# EXCERPTED TEXT:
I also don't think glyph decorations would work for my use case (and many others) as I want them participating in hit testing.

I would prefer up front is some plan to improve the story around the "ragged" arrays that multi-glyphs use, in general. The handling and representation of those is still rather ad-hoc.

As a (humbly) "advanced" user but non-dev I can say that this has confused the hell out of me in several instances writing CustomJS: ImageRGBA manipulation/slicing being the most vivid one. I have nothing to offer other than a well documented and standardized implementation when "raggedness" becomes necessary (i.e. the "multi-glyphs") would be awesome :-)

gmerritt123 avatar Sep 11 '22 17:09 gmerritt123

I also noticed that without webgl backend the Scatter setup lags massively while the MultiLine runs fast with either 'canvas' or 'webgl'.

There isn't yet a WebGL implementation of MultiLine, so it drops back to using Canvas here.

I would tentatively mark this as feature but I guess what I would prefer up front is some plan to improve the story around the "ragged" arrays that multi-glyphs use, in general. The handling and representation of those is still rather ad-hoc.

Awkward Array is very promising, and work in underway on AwkwardPandas (https://github.com/intake/awkward-pandas) so that you can have an Awkward Array as a pandas column. It is efficient and I can see it becoming popular. I suspect we could serialize an Awkward Array through to our TypeScript RaggedArray really efficiently.

The relationship between a hypothetical MultiScatter and Scatter is different to that between MultiLine and Line. The visual properties of Scatter are already vectorised, one per marker. The MultiScatter API would therefore be identical to Scatter except that x and y would be nested sequences rather than sequences. If we support ragged/awkward arrays here we could probably allow Scatter to accept either sequences or nested sequences for the coordinates and the vectorised visual properties apply to the top-level coordinate sequences. If that was considered a good thing and didn't introduce a whole load of problems that I haven't considered, then this could be generalised across many glyphs to provide Multi* functionality without a proliferation of classes that are very similar.

# EXERCISES TO COMPLETE:
1/ Answer these questions using the forum thread above:
(a) What does MultiLine drop back to using, since it has no WebGL implementation yet?
(b) What project is being worked on so that an Awkward Array can be a pandas column?
(c) How would the MultiScatter API differ from Scatter?
2/ Reproduce everything in the forum thread from "gmerritt123 avatar Sep" down to "using Canvas here.", word for word.

Extracted records
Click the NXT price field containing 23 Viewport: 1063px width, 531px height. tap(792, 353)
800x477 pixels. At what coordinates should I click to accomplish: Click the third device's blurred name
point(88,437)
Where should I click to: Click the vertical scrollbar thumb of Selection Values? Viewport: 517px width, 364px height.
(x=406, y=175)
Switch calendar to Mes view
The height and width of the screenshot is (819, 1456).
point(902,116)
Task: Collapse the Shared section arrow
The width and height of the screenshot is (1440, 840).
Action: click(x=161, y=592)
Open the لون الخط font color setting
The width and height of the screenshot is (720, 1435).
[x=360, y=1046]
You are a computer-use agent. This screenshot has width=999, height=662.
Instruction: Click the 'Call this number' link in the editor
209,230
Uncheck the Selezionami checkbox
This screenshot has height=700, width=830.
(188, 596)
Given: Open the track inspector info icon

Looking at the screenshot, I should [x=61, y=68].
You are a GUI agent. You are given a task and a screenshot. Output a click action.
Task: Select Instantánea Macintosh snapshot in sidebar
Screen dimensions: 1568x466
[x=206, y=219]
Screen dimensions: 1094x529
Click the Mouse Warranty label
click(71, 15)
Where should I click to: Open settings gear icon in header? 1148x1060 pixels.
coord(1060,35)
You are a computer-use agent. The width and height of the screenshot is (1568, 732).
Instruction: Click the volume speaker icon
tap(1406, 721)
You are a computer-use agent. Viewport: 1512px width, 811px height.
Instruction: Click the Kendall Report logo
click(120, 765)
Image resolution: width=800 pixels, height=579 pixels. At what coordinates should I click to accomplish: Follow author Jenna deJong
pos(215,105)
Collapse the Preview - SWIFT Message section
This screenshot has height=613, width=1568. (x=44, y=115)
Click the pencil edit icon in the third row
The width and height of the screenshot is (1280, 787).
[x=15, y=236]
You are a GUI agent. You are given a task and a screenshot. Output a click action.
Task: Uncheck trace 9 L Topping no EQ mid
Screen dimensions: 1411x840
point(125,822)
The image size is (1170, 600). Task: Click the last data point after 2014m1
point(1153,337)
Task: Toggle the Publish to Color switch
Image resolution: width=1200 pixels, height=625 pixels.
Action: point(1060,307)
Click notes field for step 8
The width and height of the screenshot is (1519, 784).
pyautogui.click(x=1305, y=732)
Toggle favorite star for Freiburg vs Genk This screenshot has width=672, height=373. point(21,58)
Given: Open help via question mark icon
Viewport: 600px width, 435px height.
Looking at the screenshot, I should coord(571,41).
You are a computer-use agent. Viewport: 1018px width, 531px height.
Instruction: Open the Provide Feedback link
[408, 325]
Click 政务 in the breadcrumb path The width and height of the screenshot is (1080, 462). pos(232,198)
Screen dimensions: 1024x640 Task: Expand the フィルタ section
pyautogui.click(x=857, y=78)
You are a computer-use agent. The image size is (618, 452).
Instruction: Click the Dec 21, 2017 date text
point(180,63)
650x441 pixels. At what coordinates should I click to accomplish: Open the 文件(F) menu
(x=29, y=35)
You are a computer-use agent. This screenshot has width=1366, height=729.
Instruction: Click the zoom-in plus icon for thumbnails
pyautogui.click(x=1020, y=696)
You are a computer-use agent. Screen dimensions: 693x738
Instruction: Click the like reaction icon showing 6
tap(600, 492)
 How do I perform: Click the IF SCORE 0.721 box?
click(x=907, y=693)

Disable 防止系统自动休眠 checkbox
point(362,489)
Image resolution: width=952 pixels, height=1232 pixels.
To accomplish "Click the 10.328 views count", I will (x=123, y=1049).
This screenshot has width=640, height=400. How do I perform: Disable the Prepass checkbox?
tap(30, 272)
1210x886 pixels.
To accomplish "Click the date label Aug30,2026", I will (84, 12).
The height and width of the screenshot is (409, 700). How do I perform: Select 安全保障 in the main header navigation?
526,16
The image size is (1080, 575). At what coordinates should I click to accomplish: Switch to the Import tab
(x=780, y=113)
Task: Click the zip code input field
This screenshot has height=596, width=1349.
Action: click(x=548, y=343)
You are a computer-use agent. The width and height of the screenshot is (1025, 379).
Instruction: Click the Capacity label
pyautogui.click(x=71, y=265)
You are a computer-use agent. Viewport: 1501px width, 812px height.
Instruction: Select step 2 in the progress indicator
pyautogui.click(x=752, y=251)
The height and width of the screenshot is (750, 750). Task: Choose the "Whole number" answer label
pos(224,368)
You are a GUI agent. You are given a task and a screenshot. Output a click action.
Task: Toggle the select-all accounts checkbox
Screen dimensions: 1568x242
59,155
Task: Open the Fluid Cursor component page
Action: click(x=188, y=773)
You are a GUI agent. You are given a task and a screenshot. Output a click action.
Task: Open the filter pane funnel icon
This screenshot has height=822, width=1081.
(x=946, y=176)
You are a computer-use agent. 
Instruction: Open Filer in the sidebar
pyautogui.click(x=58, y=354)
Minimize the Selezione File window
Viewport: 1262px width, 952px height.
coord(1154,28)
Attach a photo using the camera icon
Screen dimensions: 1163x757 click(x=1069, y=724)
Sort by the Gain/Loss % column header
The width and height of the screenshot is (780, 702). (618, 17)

# ANSWERS PER TASK:
1/
(a) Canvas.
(b) AwkwardPandas.
(c) It would be identical to Scatter except that x and y would be nested sequences rather than sequences.

2/
gmerritt123 avatar Sep 11 '22 17:09 gmerritt123

I also noticed that without webgl backend the Scatter setup lags massively while the MultiLine runs fast with either 'canvas' or 'webgl'.

There isn't yet a WebGL implementation of MultiLine, so it drops back to using Canvas here.